Following the 2012 presidential election, Sean Trende promoted “The Case of the Missing White Voter.

…if our assumption about the total number of votes cast is correct, almost 7 million fewer whites voted in 2012 than in 2008. This isn’t readily explainable by demographic shifts either; although whites are declining as a share of the voting-age population, their raw numbers are not…

In other words, the reason this electorate looked so different from the 2008 electorate is almost entirely attributable to white voters staying home.

We know that Ted Cruz turned this idea into a campaign strategy – with a focus on the supposed “missing” white evangelical voter. Last week Donald Trump’s campaign staff suggested that their candidate could upend the electoral map by turning out “missing” (white) Reagan Democrats.

This weekend, Bernie Sanders suggested to Chuck Todd that his own campaign had faltered because of another group of “missing” voters.

TODD: I have quite some interesting numbers here. So 17 of the 25 states with the highest levels of income inequality have held primaries. Sixteen of those 17 states have been won by Hillary Clinton, not by you. Why?

SANDERS: Well, because poor people don’t vote. I mean, that’s just a fact. That’s a sad reality of American society. And that’s what we have to transform. We have one – as you know, one of the lowest voter turnouts of any major country on Earth. We have done a good job bringing young people in. I think we have done – had some success with lower income people. But in America today – the last election in 2014, 80% percent of poor people did not vote.

This claim is nothing new for Bernie Sanders. It has been at the heart of his political analysis for a long time. Here’s what he said about it 30 years ago.

I think from one end of this country to the other people are ripe for political revolution. Fifty percent of the people do not bother voting in the presidential and statewide elections. The vast majority of those not voting are low-income people who have given up on America.

As Steve Benen pointed out, Sanders is right about the fact that low income Americans are less likely to vote. In 2014, he pointed to this survey:

All forms of political participation matter, but voting is among the most concrete ways that citizens influence public policy – and the wealthier are far more likely to vote. According to the Census Bureau, 81.6 percent of Americans making over $150,000 reported that they voted in the 2008 presidential election. In contrast, roughly half of citizens making under $30,000 reported voting.

In basing an electability argument on “missing voters,” the first test any candidate faces is whether the numbers would make a difference. Sean Trende qualified his remarks about missing white voters by saying there aren’t enough to be determinative. Cruz and Trump are merely engaging in wishful thinking (surprise, surprise).

Sanders has a case to make about the number of missing low income voters. However, he has two other issues that he failed to contend with.

1. Based on the 2016 race so far, “Sanders has lost Democratic voters with household incomes below $50,000 by 55 percent to 44 percent to Clinton across primaries where network exit polls have been conducted.” To make the case that he is losing this race because low income Americans are not voting, he would have to demonstrate that those who don’t vote would support him. There is no data to back up that claim.

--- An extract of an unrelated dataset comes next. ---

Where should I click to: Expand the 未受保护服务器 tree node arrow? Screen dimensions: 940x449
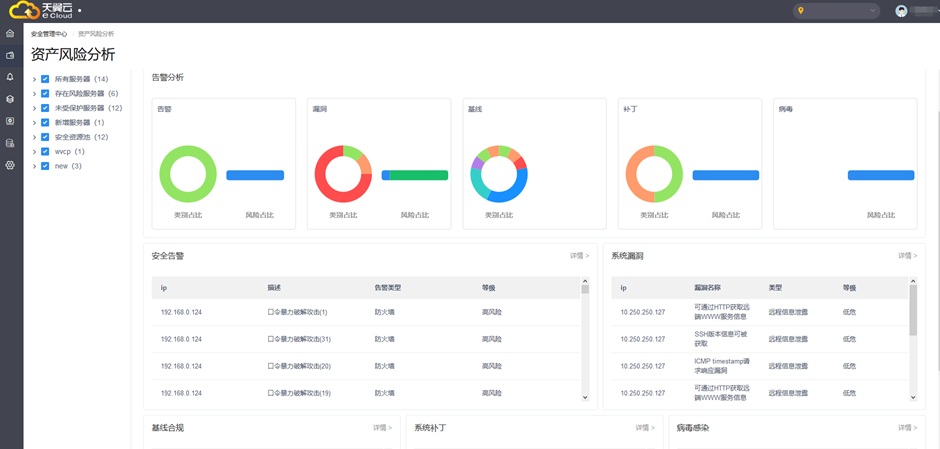pos(34,108)
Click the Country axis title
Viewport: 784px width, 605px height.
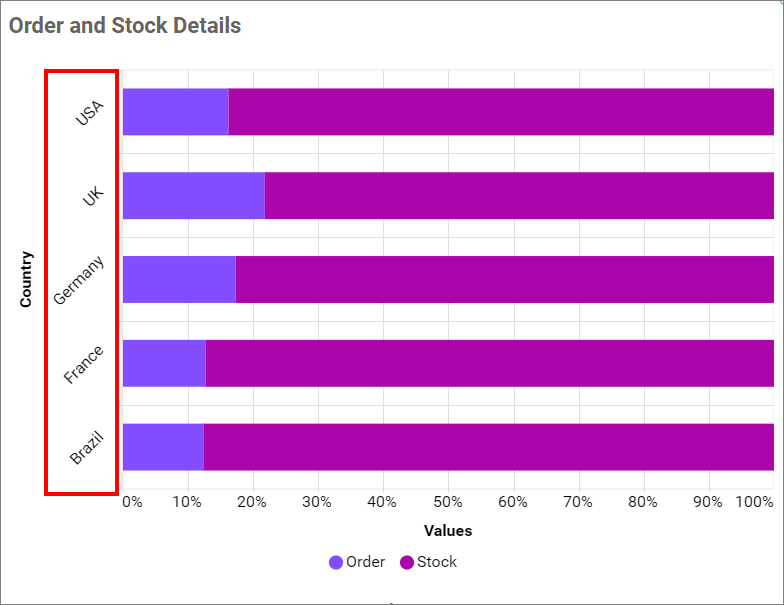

2. Sanders has repeatedly suggested that his electability (as well as his theory of change) is based on the idea that this country is ready for a revolution. To the extent that the argument is based on low income Americans voting, he hasn’t demonstrated that in this primary.

We all know that voter participation in this country is a problem – much more so in midterm elections than in presidential years. But simply identifying “missing” voters doesn’t solve it. This is something we should be talking about more often in this election. Both Bernie Sanders and Hillary Clinton have similar proposals about how to increase voter participation. Since Republicans want to move in the opposite direction, this is a clear example of why elections matter.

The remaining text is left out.